### Text
Begin

Want to make the ultimate Thanksgiving turkey? That’s bursting with flavor and juicy as all get out? Follow our instructions below.
This is by far the most colorful Thanksgiving plate I’ve ever seen.
So after visiting Guavate, Rachel and I knew that we had to try making Pavochon ourselves, the real Puerto Rican way. This year, it happened that Thanksgiving was only going to be 4 of us — parents and the two of us, so we were assigned to doing the cooking. So if we were in charge, why not mix it up and do it Puerto Rican style?
Click on the “Read the rest of this entry” link below for more.
Daisy has a really good recipe for Pavochon which I reccomend highly — but in Guavate, I saw this particular turkey:
It had been deboned and stuffed back into its own skin and then roasted. This got me thinking — what if we took Daisy’s recipe, de-boned it, and then smoked it on my Weber Bullet, so it would really taste like slow roasted turkey over charcoal? Then it would be BARBECUE! And Puerto Rican at the same time!
First, you got your turkey. This is a regular supermarket turkey in the 12-14 pound range, which we bought frozen and then thawed out. As you can see, we completely removed all the skin from the breast area, and then laid it on a separate baking sheet, like so:
We then seasoned this with Adobo Seasoning Mix, cumin, and fresh ground black pepper.
We then removed the legs and wings from the turkey. Keep the wings aside and roast them separately, they are a great treat to keep for yourself as a snack later on when everyone goes home.
And removed the breast meat, leaving just an empty carcass. You can now throw him in a stock pot and make soup.
After removing the legs and the breasts, cut all the dark meat off the legs and throw the bones into the stock pot with the carcass.
Layer the dark meat onto the Turkey skin, and hit it with some more Adobo seasoning and cumin and black pepper.
In a food processor, make 1 recipe of Daisy’s Wet Adobo.
Spread the Wet Adobo on the dark meat.
Now layer on the breast meat and do the same. You might need to slice up the breasts so they lay more flat and even.
Now, using butcher’s twine, truss up the turkey like a Pork Roast. Here’s a video of how to do this. If a bit of the dark meat comes out the skin, its not a big deal.
Here’s a close-up of the knotting process.
This is how it should look when you are done. The roast is now sitting on top of a roasting rack in a disposable aluminum double roasting pan. Put some more Adobo seasoning and salt and pepper and cumin on the top for good measure, cover this with plastic wrap and let him sit in the fridge to marinate for 2 days.
When its time to cook the roast, put your root vegetables (Onion, Carrots) in the bottom of the aluminum pan. I used a Weber Bullet to smoke the roast over charcoals and hickory at approximately 225 degrees for 3 1/2 hours, or until the internal temperature of the meat was around 155 degrees, which is par-cooked, because i was going to transport it to my in-laws and re-heat it in the oven at 325 for about a half an hour. If you are going to fully cook the turkey in your backyard grill, it should probably take about 4 to 4 and a half hours, or until the temperature of the meat with a probe reaches 165 degrees.
Here’s a little bit of dark meat we grabbed off the roast. That pink color comes from the smoke.

End

### Given problem a
Retype the listing from its first line through the line that contains "coord(222,166)", including both of those lines.

### Dataset extract
Begin

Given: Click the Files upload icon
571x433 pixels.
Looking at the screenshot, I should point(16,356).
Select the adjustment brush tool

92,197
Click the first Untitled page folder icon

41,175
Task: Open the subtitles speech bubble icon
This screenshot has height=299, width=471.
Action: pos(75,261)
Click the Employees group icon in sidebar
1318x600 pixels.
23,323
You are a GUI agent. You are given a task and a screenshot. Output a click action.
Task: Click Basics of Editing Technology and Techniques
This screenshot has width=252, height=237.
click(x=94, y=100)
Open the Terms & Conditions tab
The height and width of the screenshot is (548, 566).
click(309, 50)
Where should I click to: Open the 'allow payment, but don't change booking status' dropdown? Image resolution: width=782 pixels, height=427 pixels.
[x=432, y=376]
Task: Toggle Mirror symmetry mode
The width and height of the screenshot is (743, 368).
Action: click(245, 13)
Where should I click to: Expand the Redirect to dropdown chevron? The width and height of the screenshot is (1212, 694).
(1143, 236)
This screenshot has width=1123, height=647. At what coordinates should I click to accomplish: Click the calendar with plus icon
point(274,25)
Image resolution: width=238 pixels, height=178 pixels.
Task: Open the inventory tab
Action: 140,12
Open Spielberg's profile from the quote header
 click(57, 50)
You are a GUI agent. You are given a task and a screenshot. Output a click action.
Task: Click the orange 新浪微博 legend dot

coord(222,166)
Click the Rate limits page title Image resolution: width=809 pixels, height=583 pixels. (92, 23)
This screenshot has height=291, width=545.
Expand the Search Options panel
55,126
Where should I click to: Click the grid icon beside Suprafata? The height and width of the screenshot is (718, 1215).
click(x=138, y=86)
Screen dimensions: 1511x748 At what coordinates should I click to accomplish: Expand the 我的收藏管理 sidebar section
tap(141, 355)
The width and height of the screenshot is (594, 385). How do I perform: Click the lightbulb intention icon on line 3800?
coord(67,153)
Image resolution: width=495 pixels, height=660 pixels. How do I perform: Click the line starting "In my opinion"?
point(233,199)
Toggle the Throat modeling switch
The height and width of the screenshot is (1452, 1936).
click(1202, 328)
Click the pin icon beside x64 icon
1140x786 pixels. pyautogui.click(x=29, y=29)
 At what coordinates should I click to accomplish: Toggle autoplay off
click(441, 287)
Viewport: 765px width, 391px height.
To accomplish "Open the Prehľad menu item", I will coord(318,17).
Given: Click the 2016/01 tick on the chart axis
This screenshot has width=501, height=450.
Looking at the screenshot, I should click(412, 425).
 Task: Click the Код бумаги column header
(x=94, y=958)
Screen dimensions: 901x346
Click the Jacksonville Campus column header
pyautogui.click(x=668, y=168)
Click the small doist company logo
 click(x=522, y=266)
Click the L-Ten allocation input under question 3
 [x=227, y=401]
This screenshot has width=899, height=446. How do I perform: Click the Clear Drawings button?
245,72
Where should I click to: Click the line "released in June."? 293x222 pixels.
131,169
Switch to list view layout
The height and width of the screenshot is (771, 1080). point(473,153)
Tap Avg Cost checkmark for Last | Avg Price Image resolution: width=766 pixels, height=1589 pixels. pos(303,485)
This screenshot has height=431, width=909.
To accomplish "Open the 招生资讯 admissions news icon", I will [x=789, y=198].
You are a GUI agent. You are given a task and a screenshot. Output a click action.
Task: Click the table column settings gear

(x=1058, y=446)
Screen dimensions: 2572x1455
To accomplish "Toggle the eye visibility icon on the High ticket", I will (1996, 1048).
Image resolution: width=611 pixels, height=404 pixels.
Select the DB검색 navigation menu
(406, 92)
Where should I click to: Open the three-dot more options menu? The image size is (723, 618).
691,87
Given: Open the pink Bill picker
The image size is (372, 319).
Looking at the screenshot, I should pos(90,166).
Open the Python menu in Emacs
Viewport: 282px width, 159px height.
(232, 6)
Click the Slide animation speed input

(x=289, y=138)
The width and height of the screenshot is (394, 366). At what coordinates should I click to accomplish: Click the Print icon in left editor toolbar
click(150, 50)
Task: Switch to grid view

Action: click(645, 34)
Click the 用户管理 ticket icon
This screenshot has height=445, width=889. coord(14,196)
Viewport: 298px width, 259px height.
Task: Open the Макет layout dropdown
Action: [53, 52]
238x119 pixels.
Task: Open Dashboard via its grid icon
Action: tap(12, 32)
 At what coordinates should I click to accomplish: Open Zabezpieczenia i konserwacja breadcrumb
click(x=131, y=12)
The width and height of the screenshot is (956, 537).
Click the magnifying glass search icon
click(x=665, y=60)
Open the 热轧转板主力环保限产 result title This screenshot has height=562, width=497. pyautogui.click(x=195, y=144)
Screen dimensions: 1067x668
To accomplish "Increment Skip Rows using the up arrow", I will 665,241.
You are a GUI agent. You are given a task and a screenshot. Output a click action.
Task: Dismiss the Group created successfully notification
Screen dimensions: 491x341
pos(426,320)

End

### Given problem b
Translate this sentence from the smoked turkey recipe into Spanish: "We then seasoned this with Adobo Seasoning Mix, cumin, and fresh ground black pepper."

### Task response a
Given: Click the Files upload icon
571x433 pixels.
Looking at the screenshot, I should point(16,356).
Select the adjustment brush tool

92,197
Click the first Untitled page folder icon

41,175
Task: Open the subtitles speech bubble icon
This screenshot has height=299, width=471.
Action: pos(75,261)
Click the Employees group icon in sidebar
1318x600 pixels.
23,323
You are a GUI agent. You are given a task and a screenshot. Output a click action.
Task: Click Basics of Editing Technology and Techniques
This screenshot has width=252, height=237.
click(x=94, y=100)
Open the Terms & Conditions tab
The height and width of the screenshot is (548, 566).
click(309, 50)
Where should I click to: Open the 'allow payment, but don't change booking status' dropdown? Image resolution: width=782 pixels, height=427 pixels.
[x=432, y=376]
Task: Toggle Mirror symmetry mode
The width and height of the screenshot is (743, 368).
Action: click(245, 13)
Where should I click to: Expand the Redirect to dropdown chevron? The width and height of the screenshot is (1212, 694).
(1143, 236)
This screenshot has width=1123, height=647. At what coordinates should I click to accomplish: Click the calendar with plus icon
point(274,25)
Image resolution: width=238 pixels, height=178 pixels.
Task: Open the inventory tab
Action: 140,12
Open Spielberg's profile from the quote header
 click(57, 50)
You are a GUI agent. You are given a task and a screenshot. Output a click action.
Task: Click the orange 新浪微博 legend dot

coord(222,166)

### Task response b
Luego sazonamos esto con mezcla de sazón Adobo, comino y pimienta negra recién molida.